Hence, we are all "laboring" and "working" when we make content by posting to blogs, del.icio.ous, myspace, youtube, flickr, etc. And we labor to share our information and interests with the world. And yet the nagging reality is that we are "free" content creators moving around on operating systems and structures that we do not own or profit from. Our generosity is translating into "cultural capital" for the corporations that buy out the YouTubes of the world and reap profit via advertising to us.

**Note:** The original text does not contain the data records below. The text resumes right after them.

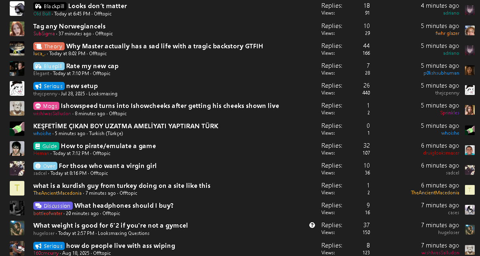
Task: Open thread author SubSigma's profile
Action: (x=44, y=34)
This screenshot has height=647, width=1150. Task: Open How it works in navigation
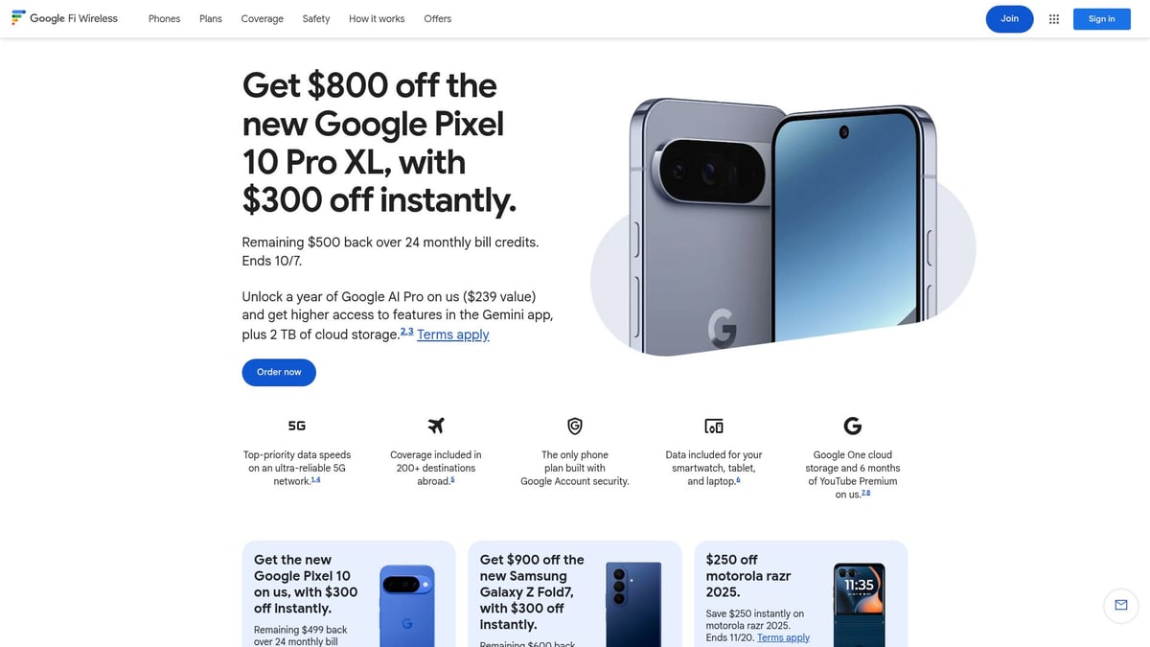coord(377,19)
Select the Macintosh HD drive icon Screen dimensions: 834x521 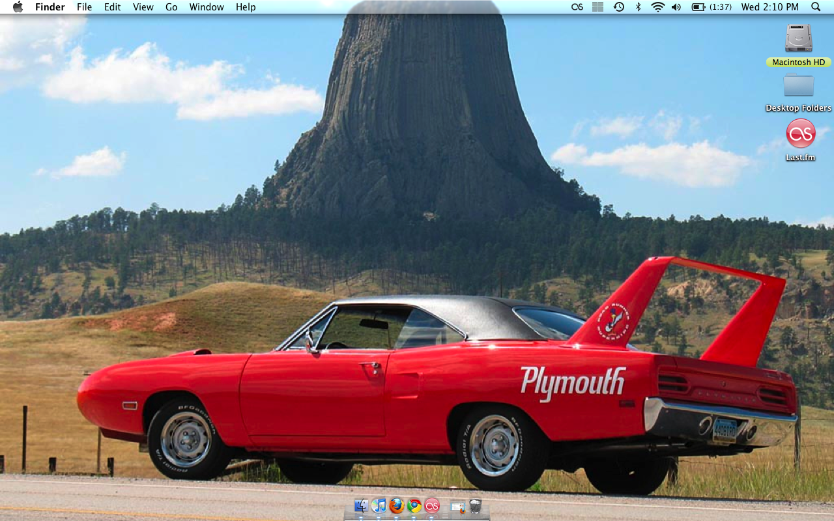pos(798,38)
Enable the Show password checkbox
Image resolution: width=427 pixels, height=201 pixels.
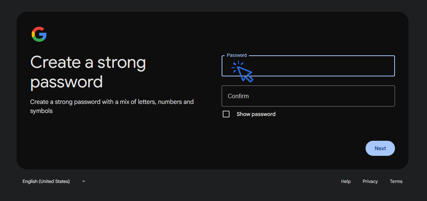point(226,114)

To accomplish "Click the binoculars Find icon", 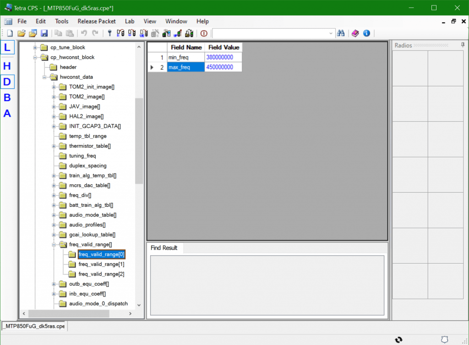I will pyautogui.click(x=340, y=33).
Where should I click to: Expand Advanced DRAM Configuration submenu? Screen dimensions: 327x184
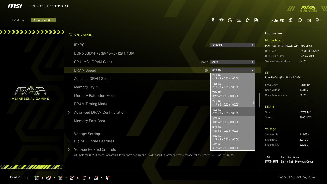tap(100, 112)
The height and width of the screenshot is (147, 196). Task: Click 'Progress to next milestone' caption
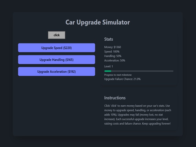118,75
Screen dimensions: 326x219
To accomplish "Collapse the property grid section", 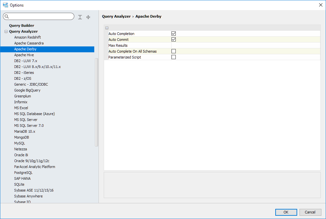I will [x=107, y=28].
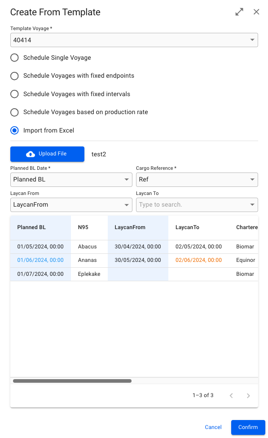Confirm the template creation
Viewport: 268px width, 438px height.
click(x=248, y=427)
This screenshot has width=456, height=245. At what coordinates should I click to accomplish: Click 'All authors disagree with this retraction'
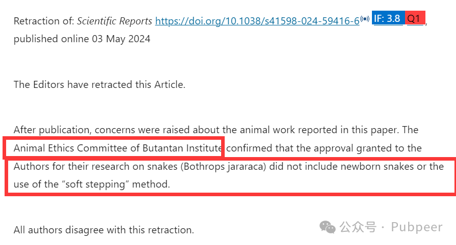point(104,230)
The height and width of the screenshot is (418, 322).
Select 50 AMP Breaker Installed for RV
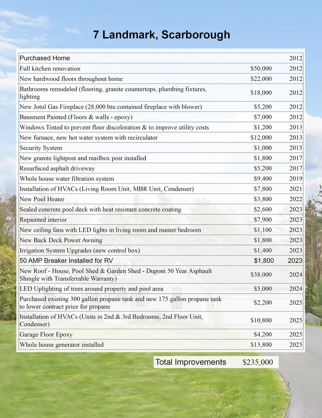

When reality TV shows hit the air and gained popularity here in the States, the fallout was that writers and actors--folks covered by the Screen Actors Guild and union contracts--found themselves cut out of the jobs. If you look at it one way, television has been "democratized" by the inclusion of reality TV, but it can also be seen as a cheap and easy way for the media corporations to avoid
paying for content.As I just created a del.icio.us account, I'm left wondering what kind of future database I'm creating--that i'm an unpaid, generally oblivious, happily working cog in a machine that will process my interests and make use of the connections I make online. I do not own this structure and I never will.
Chilling.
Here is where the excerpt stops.